Exactly. We should pay less attention to the individual lunatics, and more attention to what a movement is really about. Occupy Wall Street, at its core, is a reaction to the increasing power and influence of large corporations. The Tea Party, at its core, is a reaction to the government's constant interference with private enterprise. But wait a minute—aren't those things connected?

Bailouts, subsidies, tax breaks, special rights and privileges, regulations designed to restrict competition—to name a few of the many ways the government protects and stimulates corporate interests, and those things are every bit as anti-free market as, not to mention directly related to, the high taxes and excessive bureaucracy that gets Tea Partiers riled up.[3] In other words, aren't these two groups—Occupy Wall Street and the Tea Party—raging against different halves of the same machine?
Do I have to draw a Venn diagram here?

Oh, alright, I'll draw a Venn diagram:



Yeah, I'm oversimplifying, but only a little. The greatest threat to our economy is neither corporations nor the government. The greatest threat to our economy is both of them working together. There are currently two sizable coalitions of angry citizens that are almost on the same page about that, and they're too busy insulting each other to notice.

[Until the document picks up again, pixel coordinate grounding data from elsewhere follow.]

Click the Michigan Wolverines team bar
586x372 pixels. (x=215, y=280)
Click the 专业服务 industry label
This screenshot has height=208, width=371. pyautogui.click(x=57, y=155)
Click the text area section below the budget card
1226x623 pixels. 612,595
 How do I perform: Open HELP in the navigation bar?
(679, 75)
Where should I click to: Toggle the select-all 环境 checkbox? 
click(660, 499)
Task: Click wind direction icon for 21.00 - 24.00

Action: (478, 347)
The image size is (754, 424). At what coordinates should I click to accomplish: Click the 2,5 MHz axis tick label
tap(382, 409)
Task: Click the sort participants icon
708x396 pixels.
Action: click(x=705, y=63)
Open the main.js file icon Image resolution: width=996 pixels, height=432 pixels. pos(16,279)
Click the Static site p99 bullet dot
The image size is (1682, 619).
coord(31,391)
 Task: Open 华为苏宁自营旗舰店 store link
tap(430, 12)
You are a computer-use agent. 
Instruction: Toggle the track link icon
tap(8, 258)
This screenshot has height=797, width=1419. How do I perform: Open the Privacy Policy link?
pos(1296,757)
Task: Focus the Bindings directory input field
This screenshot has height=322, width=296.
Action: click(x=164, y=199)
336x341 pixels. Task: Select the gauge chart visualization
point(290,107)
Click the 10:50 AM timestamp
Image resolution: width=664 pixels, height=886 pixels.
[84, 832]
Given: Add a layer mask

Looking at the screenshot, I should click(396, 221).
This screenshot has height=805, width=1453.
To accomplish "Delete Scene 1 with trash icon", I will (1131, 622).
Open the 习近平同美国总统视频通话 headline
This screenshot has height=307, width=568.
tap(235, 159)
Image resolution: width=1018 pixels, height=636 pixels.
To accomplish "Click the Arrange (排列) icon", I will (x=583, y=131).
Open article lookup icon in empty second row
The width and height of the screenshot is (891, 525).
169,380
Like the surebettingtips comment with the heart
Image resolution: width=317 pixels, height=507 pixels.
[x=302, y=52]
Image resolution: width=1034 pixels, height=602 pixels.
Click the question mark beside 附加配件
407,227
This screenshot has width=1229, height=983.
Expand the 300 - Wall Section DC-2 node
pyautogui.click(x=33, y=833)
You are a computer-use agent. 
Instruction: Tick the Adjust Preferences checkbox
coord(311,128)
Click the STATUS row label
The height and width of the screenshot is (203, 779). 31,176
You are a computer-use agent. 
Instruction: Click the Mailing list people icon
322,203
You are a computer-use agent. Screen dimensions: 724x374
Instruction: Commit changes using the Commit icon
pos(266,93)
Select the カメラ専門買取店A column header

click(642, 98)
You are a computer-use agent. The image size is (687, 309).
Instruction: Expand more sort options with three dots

1. The best part is the quote at the end:
"If I want to miss the point, that's my own business," said Ernie Schayr, a Wheeling, WV, auto mechanic. "If I want to complain about having to pay taxes while at the same time demanding extra police protection for my neighborhood, that's my right as an American. Most people in other countries don't ever get the chance to miss the point, and that's tragic. The East Timorese are so busy fleeing for their lives, they never have the chance to go to the supermarket during the busiest time of the week and complain to the cashier about how long the lines are and ask them why they don't do something about it."

2. Here's a refreshing case of common sense and reason transcending partisanship: An open letter and warning from a former tea party movement adherent to the Occupy Wall Street movement. Naturally, the author is anonymous (as far as I can tell).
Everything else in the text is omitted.